The study compared two plasma‑activated water (PAW) solutions with different H₂O₂ levels, produced by a radio‑frequency glow discharge, on Arabidopsis thaliana growth and stress responses. PAW lacking detectable H₂O₂ promoted seedling growth and induced nitrogen‑assimilation genes, while H₂O₂‑containing PAW did not affect growth but enhanced root performance under heat stress; mature plants fertilized with H₂O₂‑free PAW performed comparably to nitrate controls. These results indicate PAW can replace NO₃⁻ fertilizers provided H₂O₂ levels are carefully managed.

The study used transcriptomic and lipidomic profiling to investigate how chia (Salvia hispanica) leaves respond to short‑term (3 h) and prolonged (27 h) heat stress at 38 °C, revealing rapid activation of calcium‑signaling and heat‑shock pathways and reversible changes in triacylglycerol levels. Nearly all heat‑responsive genes returned to baseline expression after 24 h recovery, highlighting robust thermotolerance mechanisms that could inform improvement of other oilseed crops.

Prosopis cineraria plants were exposed to two heat stress regimes (45 °C and 55 °C) and subjected to transcriptome sequencing, revealing 1,151 and 1,562 differentially expressed genes respectively, with the higher temperature eliciting a stronger response. Bioinformatic analysis highlighted multiple gene families associated with thermotolerance, and the expression of selected heat‑responsive genes was confirmed by real‑time qPCR, providing candidate loci for crop improvement.

The study demonstrates that N6‑methyladenosine (m6A) RNA methylation acts as a negative regulator of thermotolerance in Arabidopsis thaliana, with loss of m6A increasing heat‑responsive gene expression and mRNA stability. Heat shock triggers a transient reduction of m6A levels, which is linked to enrichment of the H3K4me3 histone mark at target loci, enhancing transcription of heat shock proteins. These findings reveal a coordinated interplay between RNA methylation and chromatin modifications that fine‑tunes the plant heat stress response.

The study used Arabidopsis thaliana mutants with low (vtc2, vtc4) and high (vtc2/OE-VTC2) ascorbate levels to examine how ascorbate concentration affects gene expression and cellular homeostasis. Transcriptomic analysis revealed that altered ascorbate levels modulate defense and stress pathways, and that TAA1/TAR2‑mediated auxin biosynthesis is required for coping with elevated ascorbate in a light‑dependent manner.

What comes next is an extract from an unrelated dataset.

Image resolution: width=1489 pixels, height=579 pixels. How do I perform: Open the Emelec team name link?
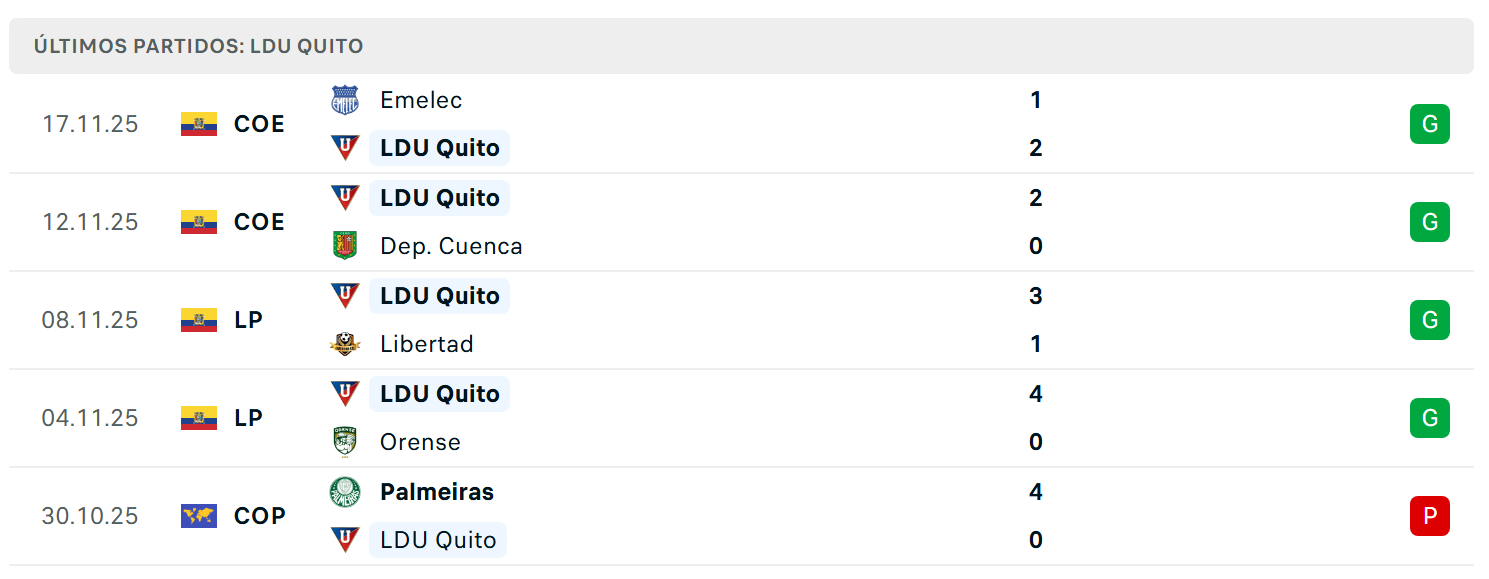click(x=421, y=100)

The study examined how Arabidopsis thaliana integrates physiological, genetic, hormonal, and transcriptomic responses to combined water deficit, heat stress, and elevated CO2. Results show that stomatal aperture under these complex stress combinations is governed by a specific set of regulators, including nitric oxide, OPEN STOMATA 1, and the SLAH3 anion channel, distinct from those active under simpler stress conditions. This reveals a hierarchical stomatal stress code that could inform future research on plant resilience to global change.

A two‑year field study examined how soybean (Glycine max) vegetative and reproductive tissues respond transcriptionally and physiologically to water deficit, heat, and their combination. The field‑grown plants showed distinct transcriptomic patterns compared with controlled‑environment studies, especially under single stresses, while differential leaf‑pod transpiration observed in growth chambers was also present in the field. The generated transcriptomic dataset highlights the importance of field‑based omics for understanding crop stress responses.

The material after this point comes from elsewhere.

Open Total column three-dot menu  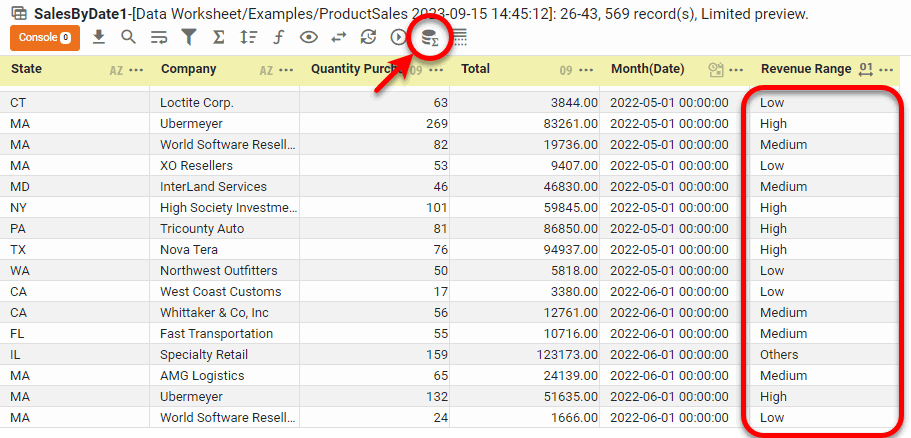point(587,70)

The study performed daily large-scale glycome, transcriptome, and proteome profiling of developing fibers from the two cultivated cotton species, Gossypium barbadense and G. hirsutum, across primary and secondary cell wall stages. It identified delayed cellulose accumulation and distinct compositions of xyloglucans, homogalacturonans, rhamnogalacturonan‑I, and heteroxylans in G. barbadense, along with higher expression of specific glycosyltransferases and expansins, suggesting these molecular differences underlie the superior fiber length and strength of G. barbadense.

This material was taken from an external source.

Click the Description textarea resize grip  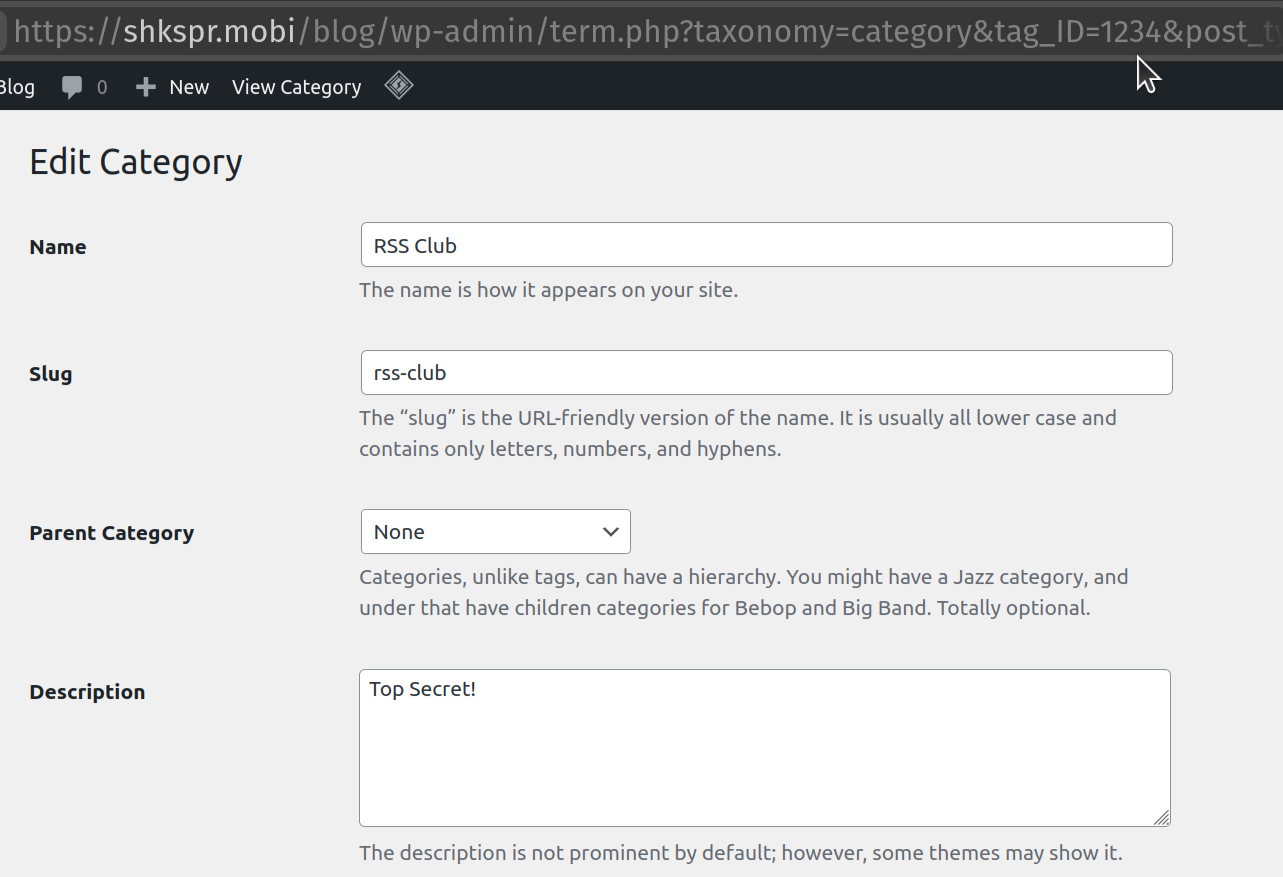coord(1163,819)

The study evaluated how acute heat stress affects early-stage rice seedlings, identifying a critical temperature threshold that impairs growth. Transcriptomic profiling of shoots and roots revealed ethylene‑responsive factors (ERFs) as central regulators, with ethylene and jasmonic acid acting upstream, and pre‑treatment with these hormones mitigated heat damage. These findings highlight ERF‑hormone interaction networks as targets for improving rice heat resilience.

Using the Euphorbia peplus genome, the authors performed organ‑specific transcriptomic profiling of the cyathium and combined it with gene phylogenies and dN/dS analysis to investigate floral‑development gene families. They found distinct SEP1 paralog expression, lack of E‑class gene duplications typical of other pseudanthia, and divergent expression patterns for CRC, UFO, LFY, AP3, and PI, suggesting unique developmental pathways in Euphorbia.